▸ Exercise description
Print the material below line for line, changing nothing.

▸ Items
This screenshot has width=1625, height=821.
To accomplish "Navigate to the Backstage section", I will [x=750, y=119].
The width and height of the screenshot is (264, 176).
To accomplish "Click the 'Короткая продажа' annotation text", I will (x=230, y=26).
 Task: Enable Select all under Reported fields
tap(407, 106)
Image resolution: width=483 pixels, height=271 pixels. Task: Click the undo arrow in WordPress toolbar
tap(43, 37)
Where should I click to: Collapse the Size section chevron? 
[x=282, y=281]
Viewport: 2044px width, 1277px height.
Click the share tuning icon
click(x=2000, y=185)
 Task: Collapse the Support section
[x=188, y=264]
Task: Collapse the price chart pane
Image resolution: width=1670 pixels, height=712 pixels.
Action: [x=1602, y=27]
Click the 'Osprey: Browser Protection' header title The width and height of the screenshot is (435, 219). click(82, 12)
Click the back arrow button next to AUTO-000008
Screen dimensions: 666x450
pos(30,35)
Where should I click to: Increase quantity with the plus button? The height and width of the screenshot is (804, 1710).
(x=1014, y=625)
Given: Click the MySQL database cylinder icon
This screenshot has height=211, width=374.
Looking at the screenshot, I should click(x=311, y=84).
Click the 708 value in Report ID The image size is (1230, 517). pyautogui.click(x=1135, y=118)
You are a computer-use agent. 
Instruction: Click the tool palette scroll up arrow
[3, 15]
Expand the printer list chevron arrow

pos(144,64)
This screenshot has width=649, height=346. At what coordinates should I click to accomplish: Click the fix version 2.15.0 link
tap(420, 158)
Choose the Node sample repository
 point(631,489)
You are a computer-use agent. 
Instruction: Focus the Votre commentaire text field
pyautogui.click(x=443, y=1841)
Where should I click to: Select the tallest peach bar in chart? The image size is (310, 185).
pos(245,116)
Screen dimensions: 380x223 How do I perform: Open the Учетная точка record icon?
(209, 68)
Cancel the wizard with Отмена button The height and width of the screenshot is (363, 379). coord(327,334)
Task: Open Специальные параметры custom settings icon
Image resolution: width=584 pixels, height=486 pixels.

▸ Expected answer
This screenshot has width=1625, height=821.
To accomplish "Navigate to the Backstage section", I will [x=750, y=119].
The width and height of the screenshot is (264, 176).
To accomplish "Click the 'Короткая продажа' annotation text", I will (x=230, y=26).
 Task: Enable Select all under Reported fields
tap(407, 106)
Image resolution: width=483 pixels, height=271 pixels. Task: Click the undo arrow in WordPress toolbar
tap(43, 37)
Where should I click to: Collapse the Size section chevron? 
[x=282, y=281]
Viewport: 2044px width, 1277px height.
Click the share tuning icon
click(x=2000, y=185)
 Task: Collapse the Support section
[x=188, y=264]
Task: Collapse the price chart pane
Image resolution: width=1670 pixels, height=712 pixels.
Action: [x=1602, y=27]
Click the 'Osprey: Browser Protection' header title The width and height of the screenshot is (435, 219). click(82, 12)
Click the back arrow button next to AUTO-000008
Screen dimensions: 666x450
pos(30,35)
Where should I click to: Increase quantity with the plus button? The height and width of the screenshot is (804, 1710).
(x=1014, y=625)
Given: Click the MySQL database cylinder icon
This screenshot has height=211, width=374.
Looking at the screenshot, I should click(x=311, y=84).
Click the 708 value in Report ID The image size is (1230, 517). pyautogui.click(x=1135, y=118)
You are a computer-use agent. 
Instruction: Click the tool palette scroll up arrow
[3, 15]
Expand the printer list chevron arrow

pos(144,64)
This screenshot has width=649, height=346. At what coordinates should I click to accomplish: Click the fix version 2.15.0 link
tap(420, 158)
Choose the Node sample repository
 point(631,489)
You are a computer-use agent. 
Instruction: Focus the Votre commentaire text field
pyautogui.click(x=443, y=1841)
Where should I click to: Select the tallest peach bar in chart? The image size is (310, 185).
pos(245,116)
Screen dimensions: 380x223 How do I perform: Open the Учетная точка record icon?
(209, 68)
Cancel the wizard with Отмена button The height and width of the screenshot is (363, 379). coord(327,334)
Task: Open Специальные параметры custom settings icon
Image resolution: width=584 pixels, height=486 pixels.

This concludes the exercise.